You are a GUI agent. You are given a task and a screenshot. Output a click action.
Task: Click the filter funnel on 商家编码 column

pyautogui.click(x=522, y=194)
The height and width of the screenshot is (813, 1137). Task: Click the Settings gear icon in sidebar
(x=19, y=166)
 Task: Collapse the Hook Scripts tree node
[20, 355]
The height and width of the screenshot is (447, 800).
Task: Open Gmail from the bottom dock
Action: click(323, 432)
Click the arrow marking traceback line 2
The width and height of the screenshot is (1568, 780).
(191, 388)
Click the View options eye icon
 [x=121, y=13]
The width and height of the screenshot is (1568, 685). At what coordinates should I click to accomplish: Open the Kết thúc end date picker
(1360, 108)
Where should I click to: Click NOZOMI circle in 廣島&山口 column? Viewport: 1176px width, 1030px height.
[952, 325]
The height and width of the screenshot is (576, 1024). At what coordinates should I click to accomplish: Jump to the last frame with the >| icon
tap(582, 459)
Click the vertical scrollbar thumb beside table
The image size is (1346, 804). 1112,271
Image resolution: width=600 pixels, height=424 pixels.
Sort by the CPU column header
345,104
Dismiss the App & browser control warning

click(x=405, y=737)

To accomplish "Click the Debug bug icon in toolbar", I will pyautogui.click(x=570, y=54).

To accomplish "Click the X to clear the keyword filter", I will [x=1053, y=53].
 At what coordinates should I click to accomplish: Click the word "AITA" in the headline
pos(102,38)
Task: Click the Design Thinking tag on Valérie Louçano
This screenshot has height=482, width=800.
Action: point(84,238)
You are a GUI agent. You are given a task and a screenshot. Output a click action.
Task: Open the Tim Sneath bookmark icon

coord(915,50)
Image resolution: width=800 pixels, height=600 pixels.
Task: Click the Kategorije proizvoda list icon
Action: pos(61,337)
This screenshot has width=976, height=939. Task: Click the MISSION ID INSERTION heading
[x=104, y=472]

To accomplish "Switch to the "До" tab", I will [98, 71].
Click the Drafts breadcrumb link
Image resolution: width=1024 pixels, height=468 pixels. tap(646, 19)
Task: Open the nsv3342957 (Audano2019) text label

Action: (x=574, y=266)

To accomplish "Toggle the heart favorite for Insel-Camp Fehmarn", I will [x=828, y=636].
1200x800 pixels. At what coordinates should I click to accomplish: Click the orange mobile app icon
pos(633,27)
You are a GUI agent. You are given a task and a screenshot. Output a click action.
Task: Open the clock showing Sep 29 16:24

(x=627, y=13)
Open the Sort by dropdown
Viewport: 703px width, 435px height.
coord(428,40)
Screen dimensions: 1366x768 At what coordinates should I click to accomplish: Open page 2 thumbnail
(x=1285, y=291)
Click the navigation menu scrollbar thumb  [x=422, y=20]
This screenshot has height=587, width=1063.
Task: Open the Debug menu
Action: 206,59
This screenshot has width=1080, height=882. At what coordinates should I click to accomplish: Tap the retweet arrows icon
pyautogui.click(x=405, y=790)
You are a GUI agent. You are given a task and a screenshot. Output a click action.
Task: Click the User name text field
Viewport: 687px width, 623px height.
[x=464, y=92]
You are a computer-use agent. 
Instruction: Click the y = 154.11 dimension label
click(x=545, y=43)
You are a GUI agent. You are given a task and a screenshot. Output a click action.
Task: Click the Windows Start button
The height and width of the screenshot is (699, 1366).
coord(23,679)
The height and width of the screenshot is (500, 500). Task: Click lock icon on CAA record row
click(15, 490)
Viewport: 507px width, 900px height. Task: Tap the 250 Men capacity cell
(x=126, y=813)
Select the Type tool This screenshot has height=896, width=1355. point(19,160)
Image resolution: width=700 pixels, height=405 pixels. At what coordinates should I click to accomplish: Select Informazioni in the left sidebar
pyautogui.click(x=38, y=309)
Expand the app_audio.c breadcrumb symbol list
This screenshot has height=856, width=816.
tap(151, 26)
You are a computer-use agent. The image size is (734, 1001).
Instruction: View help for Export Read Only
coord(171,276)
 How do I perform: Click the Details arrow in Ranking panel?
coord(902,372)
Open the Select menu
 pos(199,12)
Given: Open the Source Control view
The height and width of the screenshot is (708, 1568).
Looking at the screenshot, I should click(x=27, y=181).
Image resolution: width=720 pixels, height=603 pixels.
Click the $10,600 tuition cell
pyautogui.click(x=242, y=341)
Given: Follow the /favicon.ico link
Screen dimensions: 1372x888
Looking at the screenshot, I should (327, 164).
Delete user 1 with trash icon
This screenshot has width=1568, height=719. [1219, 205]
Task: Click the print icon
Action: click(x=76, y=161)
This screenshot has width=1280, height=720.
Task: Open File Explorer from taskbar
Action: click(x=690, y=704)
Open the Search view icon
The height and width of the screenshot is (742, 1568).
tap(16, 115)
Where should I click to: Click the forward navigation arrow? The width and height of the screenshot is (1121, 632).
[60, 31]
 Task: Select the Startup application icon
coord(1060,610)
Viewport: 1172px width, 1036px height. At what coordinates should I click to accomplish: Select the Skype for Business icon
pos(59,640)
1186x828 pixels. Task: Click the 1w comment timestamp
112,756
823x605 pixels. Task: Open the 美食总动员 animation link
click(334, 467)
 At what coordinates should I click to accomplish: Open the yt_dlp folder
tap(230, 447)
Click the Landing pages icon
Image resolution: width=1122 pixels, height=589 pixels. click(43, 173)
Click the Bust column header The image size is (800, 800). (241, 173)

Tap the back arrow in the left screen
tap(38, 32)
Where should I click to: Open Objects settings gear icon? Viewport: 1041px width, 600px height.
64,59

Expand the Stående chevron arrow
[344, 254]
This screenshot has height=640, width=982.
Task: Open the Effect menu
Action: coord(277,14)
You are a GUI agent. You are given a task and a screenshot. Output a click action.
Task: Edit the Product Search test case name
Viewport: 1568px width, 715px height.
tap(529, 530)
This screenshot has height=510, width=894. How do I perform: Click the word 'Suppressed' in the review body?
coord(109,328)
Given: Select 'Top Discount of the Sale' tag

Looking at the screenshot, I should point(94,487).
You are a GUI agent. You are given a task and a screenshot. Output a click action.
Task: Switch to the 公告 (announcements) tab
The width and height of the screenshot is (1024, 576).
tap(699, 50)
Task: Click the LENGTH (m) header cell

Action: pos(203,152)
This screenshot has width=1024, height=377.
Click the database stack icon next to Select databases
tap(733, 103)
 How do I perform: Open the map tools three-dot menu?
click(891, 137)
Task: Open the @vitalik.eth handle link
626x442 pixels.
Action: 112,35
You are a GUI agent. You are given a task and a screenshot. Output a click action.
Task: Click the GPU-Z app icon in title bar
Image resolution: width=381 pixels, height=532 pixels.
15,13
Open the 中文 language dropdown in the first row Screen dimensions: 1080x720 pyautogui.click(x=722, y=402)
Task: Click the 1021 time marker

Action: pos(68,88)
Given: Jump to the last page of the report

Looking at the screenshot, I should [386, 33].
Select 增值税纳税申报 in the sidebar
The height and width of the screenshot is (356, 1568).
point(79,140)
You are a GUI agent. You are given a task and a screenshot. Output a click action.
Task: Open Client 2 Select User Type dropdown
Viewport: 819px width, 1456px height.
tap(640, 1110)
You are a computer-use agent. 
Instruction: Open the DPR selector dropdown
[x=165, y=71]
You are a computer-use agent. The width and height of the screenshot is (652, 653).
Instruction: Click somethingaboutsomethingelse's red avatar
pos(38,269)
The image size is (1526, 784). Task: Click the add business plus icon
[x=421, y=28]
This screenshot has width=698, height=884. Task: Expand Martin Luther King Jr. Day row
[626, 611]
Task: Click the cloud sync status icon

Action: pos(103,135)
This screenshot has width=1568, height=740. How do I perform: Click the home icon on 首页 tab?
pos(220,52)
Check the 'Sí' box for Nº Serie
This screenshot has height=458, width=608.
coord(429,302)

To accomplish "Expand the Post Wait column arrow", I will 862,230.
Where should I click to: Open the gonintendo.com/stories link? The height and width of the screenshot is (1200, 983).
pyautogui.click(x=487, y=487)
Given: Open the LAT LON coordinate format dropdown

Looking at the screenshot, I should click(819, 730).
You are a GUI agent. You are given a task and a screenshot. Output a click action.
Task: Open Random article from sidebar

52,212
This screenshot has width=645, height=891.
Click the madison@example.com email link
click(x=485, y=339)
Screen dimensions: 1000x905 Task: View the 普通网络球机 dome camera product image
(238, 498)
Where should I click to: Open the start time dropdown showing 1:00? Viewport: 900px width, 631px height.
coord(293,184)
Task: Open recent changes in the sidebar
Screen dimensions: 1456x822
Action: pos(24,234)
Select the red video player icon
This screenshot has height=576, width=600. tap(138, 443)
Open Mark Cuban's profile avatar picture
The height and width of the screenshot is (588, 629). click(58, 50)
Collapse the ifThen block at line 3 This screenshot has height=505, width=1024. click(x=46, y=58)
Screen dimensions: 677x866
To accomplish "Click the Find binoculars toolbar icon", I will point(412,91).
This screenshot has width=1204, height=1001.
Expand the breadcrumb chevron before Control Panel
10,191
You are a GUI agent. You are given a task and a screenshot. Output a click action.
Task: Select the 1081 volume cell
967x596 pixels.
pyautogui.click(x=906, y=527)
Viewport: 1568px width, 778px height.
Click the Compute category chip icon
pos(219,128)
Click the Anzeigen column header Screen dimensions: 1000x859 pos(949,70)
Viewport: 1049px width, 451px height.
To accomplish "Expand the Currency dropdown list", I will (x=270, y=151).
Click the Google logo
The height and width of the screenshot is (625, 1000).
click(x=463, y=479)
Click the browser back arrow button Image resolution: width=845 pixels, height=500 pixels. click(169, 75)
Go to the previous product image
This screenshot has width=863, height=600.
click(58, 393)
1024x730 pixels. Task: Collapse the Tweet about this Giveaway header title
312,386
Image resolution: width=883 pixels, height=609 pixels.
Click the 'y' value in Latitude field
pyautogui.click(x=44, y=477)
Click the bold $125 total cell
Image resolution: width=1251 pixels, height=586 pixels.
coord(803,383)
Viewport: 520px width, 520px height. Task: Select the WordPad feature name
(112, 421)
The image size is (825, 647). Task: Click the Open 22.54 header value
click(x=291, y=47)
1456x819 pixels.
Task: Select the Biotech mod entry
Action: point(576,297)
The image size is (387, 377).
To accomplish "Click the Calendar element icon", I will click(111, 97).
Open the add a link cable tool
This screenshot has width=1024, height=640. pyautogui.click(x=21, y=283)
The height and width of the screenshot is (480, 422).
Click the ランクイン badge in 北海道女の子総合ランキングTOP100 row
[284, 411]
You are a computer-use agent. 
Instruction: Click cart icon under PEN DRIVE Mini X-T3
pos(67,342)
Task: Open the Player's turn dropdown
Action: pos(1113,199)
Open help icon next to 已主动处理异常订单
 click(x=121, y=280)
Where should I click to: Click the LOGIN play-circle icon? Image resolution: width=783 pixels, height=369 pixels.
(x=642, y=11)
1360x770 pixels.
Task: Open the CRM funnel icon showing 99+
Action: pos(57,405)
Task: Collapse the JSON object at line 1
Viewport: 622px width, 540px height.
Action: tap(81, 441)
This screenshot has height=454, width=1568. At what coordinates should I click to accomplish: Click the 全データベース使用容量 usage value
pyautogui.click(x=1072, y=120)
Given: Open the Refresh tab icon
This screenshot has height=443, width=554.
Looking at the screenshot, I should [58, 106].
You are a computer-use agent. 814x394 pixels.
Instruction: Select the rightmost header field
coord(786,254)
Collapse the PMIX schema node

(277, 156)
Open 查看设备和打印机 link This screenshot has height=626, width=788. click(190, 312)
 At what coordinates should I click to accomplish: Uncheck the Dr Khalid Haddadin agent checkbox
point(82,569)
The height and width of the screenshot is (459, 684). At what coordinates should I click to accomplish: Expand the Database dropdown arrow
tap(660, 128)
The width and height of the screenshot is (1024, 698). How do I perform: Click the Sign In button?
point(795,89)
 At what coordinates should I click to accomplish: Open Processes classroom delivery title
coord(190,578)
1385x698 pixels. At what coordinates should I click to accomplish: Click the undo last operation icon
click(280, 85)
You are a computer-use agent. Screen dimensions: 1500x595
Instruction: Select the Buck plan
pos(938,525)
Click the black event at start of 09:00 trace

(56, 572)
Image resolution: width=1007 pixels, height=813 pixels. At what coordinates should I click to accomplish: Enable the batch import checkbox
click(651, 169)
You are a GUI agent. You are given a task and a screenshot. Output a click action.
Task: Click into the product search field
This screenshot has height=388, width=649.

## Task item
List the lines of the records where "Switch" occurs.

## Response for this exercise
To accomplish "Switch to the "До" tab", I will [98, 71].
Task: Switch to the 公告 (announcements) tab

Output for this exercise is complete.